WHAT YOU NEED TO DO: Count the lines in the records that hold the string "Open". Only the number should be given.

Data entries:
[Start of section]

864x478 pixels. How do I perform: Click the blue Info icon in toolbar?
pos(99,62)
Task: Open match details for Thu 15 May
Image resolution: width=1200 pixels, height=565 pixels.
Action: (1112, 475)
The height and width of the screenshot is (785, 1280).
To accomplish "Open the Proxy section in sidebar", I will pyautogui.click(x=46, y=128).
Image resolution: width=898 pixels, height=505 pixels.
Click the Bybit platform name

[End of section]

RESULT OF THIS TASK: 2